Le professeur Jacob Biamonte, directeur de l’Institut en sciences et en génie quantique de l’ÉTS et expert reconnu internationalement en informatique quantique, a récemment participé à un dossier du magazine Scientific American, une publication de vulgarisation scientifique reconnue, portant sur l’avenir de l’informatique quantique.
L’article explore les promesses, mais aussi les limites, des ordinateurs quantiques.
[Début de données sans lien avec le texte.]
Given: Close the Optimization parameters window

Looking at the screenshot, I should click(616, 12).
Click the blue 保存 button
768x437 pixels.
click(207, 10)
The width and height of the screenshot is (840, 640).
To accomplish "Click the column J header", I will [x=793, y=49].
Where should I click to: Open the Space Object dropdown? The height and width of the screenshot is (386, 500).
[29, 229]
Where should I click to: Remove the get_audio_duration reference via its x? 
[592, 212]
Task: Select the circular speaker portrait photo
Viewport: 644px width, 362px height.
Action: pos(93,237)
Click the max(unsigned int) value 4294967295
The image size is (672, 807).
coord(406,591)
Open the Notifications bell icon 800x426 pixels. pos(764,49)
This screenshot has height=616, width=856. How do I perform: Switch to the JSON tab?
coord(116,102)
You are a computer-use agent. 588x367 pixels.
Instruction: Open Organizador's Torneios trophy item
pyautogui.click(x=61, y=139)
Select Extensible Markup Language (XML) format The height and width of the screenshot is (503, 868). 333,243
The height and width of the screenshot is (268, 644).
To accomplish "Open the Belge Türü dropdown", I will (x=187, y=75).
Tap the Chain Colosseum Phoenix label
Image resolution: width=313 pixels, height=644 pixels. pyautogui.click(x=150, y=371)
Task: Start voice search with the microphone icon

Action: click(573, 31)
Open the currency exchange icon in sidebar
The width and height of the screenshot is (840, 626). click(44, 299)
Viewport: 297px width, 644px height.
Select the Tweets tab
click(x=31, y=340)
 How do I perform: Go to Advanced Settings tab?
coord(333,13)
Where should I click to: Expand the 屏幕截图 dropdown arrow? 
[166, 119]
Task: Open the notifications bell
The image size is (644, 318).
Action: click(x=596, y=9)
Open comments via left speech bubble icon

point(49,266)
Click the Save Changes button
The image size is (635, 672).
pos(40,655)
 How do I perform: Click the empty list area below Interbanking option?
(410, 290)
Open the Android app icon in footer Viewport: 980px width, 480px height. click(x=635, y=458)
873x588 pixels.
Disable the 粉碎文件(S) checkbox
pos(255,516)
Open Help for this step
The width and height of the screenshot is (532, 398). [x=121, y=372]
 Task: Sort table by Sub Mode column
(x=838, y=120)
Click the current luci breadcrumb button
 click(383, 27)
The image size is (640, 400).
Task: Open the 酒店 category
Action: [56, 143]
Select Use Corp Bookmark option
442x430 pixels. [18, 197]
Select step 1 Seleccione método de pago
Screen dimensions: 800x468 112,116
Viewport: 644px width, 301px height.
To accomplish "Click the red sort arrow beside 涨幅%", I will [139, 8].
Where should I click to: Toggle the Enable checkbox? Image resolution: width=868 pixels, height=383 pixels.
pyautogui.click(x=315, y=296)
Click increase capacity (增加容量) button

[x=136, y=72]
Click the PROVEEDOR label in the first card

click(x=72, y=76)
Bien que les avancées soient rapides, plusieurs experts rappellent que les applications concrètes à grande échelle demeurent encore à plusieurs années, voire décennies, de distance.
Dans ce dossier, le professeur Biamonte apporte un regard nuancé sur le potentiel de l’intelligence artificielle quantique.
S’il reconnaît l’engouement actuel autour de la combinaison entre intelligence artificielle et informatique quantique, il estime que le véritable potentiel de ces technologies résidera surtout dans leur capacité future à analyser directement des données quantiques complexes, impossibles à traiter efficacement avec les ordinateurs actuels.
« Il devrait exister des motifs extraordinaires que les ordinateurs classiques ne peuvent détecter parce qu’il y a simplement trop de données pour leur mémoire », affirme Jacob Biamonte.
Le chercheur évoque notamment des applications prometteuses en découverte de médicaments et en conception moléculaire, où une IA quantique pourrait générer et évaluer rapidement de nouvelles configurations chimiques avant même leur synthèse en laboratoire.